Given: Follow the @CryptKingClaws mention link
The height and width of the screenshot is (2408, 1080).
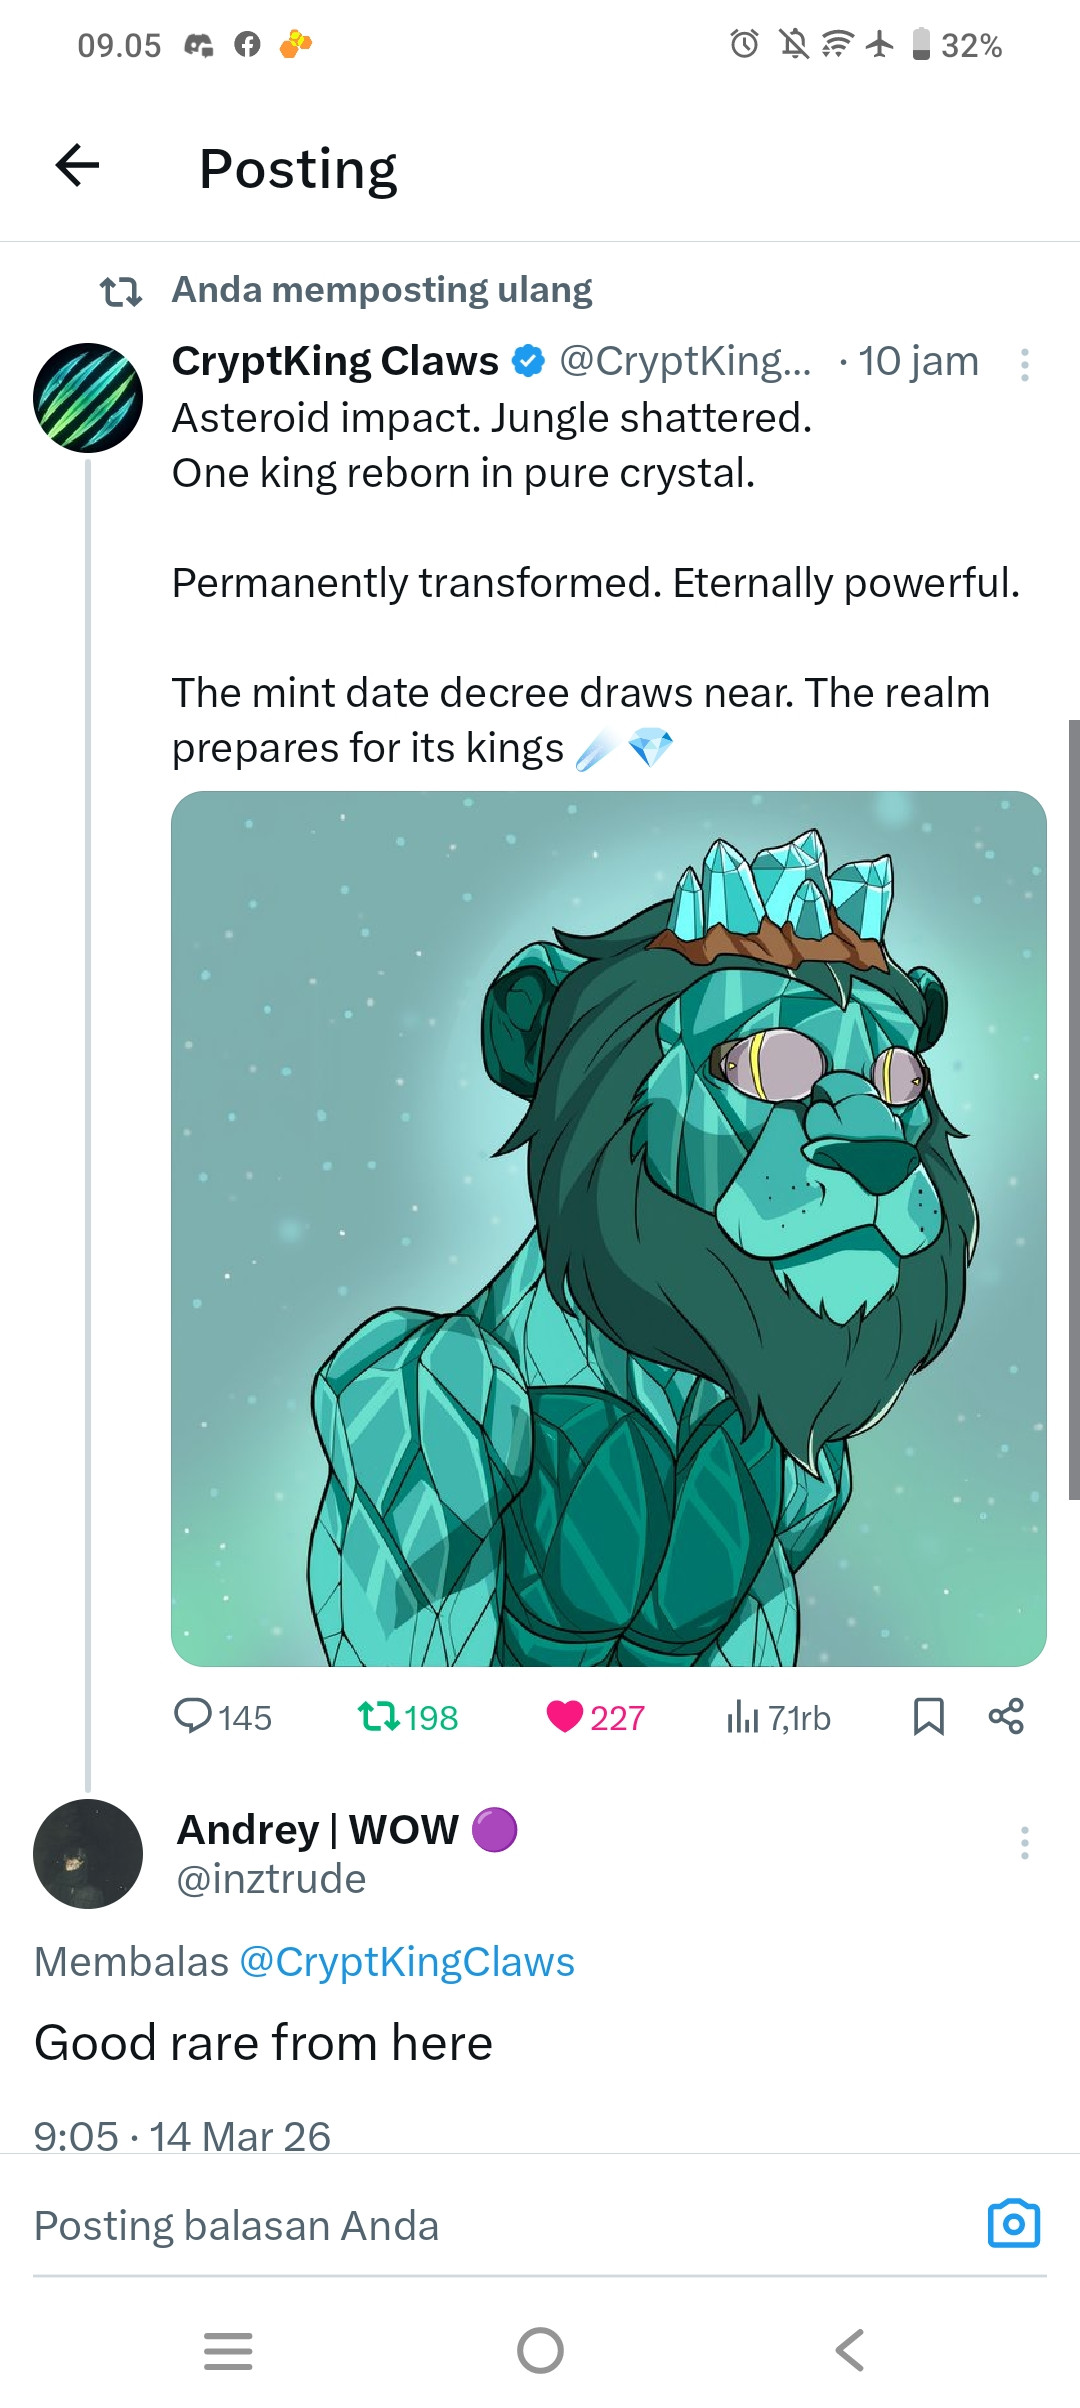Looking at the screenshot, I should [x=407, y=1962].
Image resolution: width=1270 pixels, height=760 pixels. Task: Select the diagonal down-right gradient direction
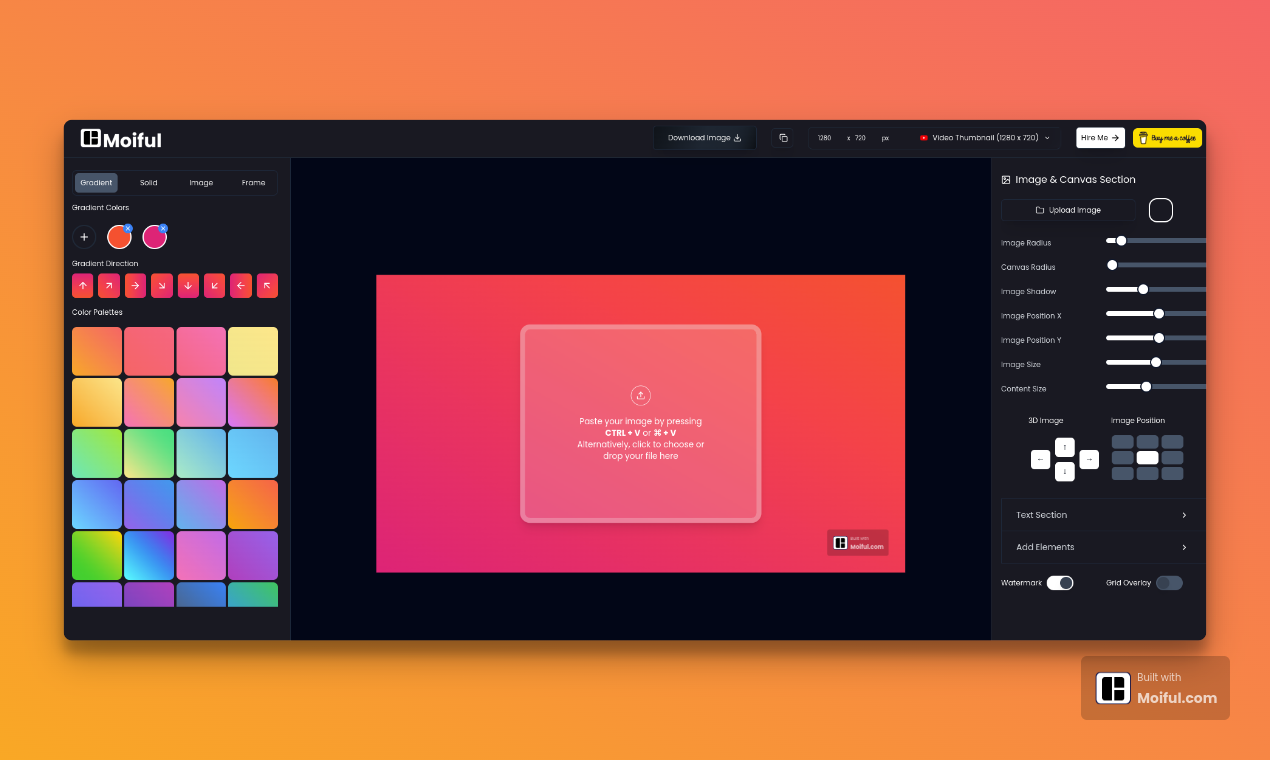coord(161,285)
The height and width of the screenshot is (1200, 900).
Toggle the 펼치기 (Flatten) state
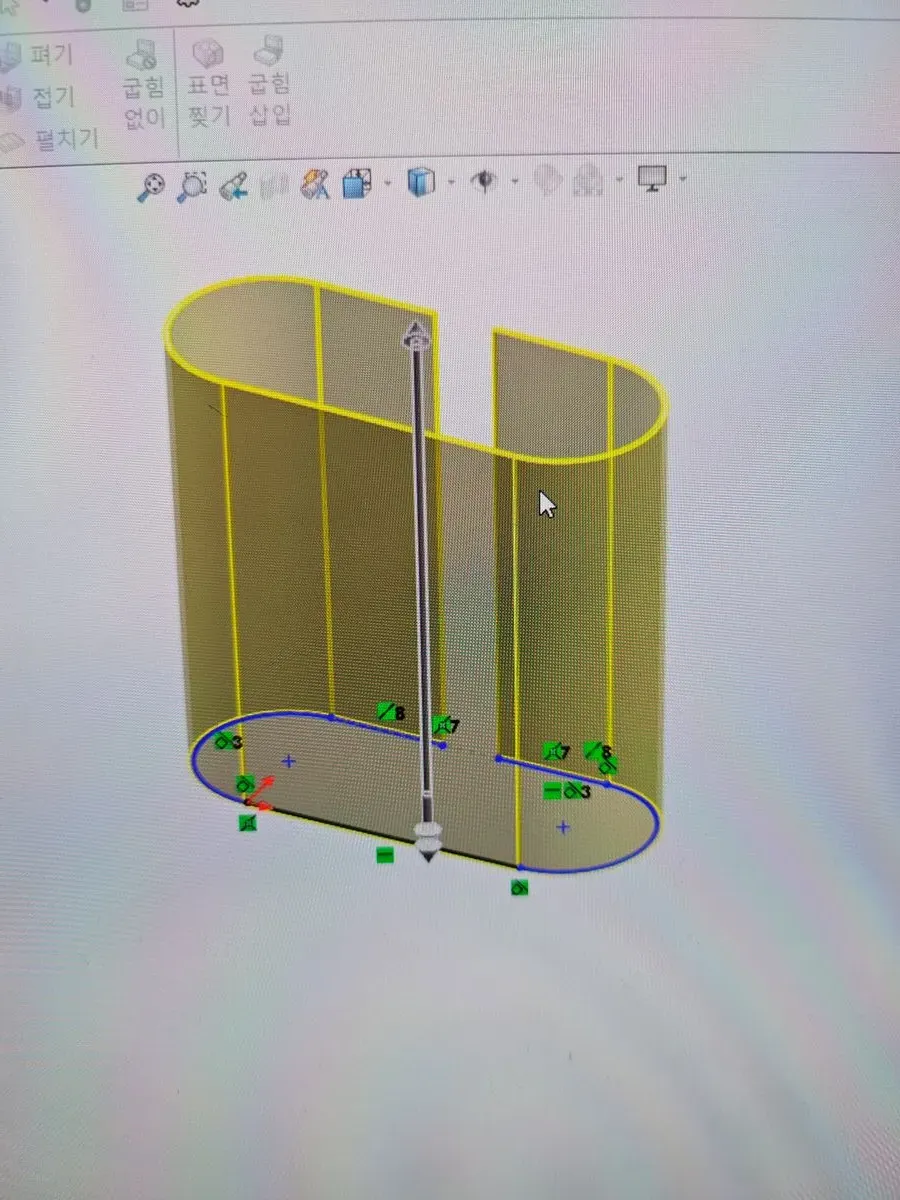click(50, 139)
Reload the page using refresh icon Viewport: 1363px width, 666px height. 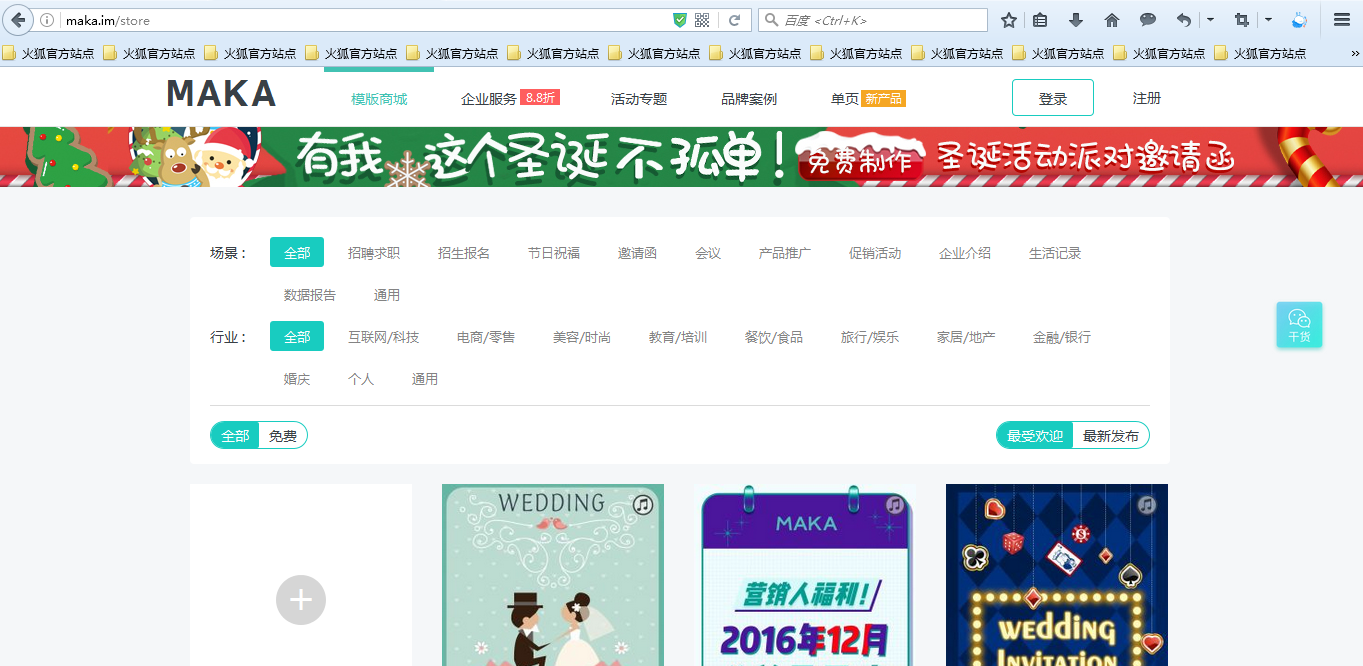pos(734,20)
───
Task item: Copy out nothing but the lines from the beginning of the records through the one that contains "The height and width of the screenshot is (1200, 900).". Skip the pictures.

Solution to the exercise:
Given: Follow the @CryptKingClaws mention link
The height and width of the screenshot is (2408, 1080).
Looking at the screenshot, I should [x=407, y=1962].
Image resolution: width=1270 pixels, height=760 pixels. Task: Select the diagonal down-right gradient direction
coord(161,285)
The height and width of the screenshot is (1200, 900).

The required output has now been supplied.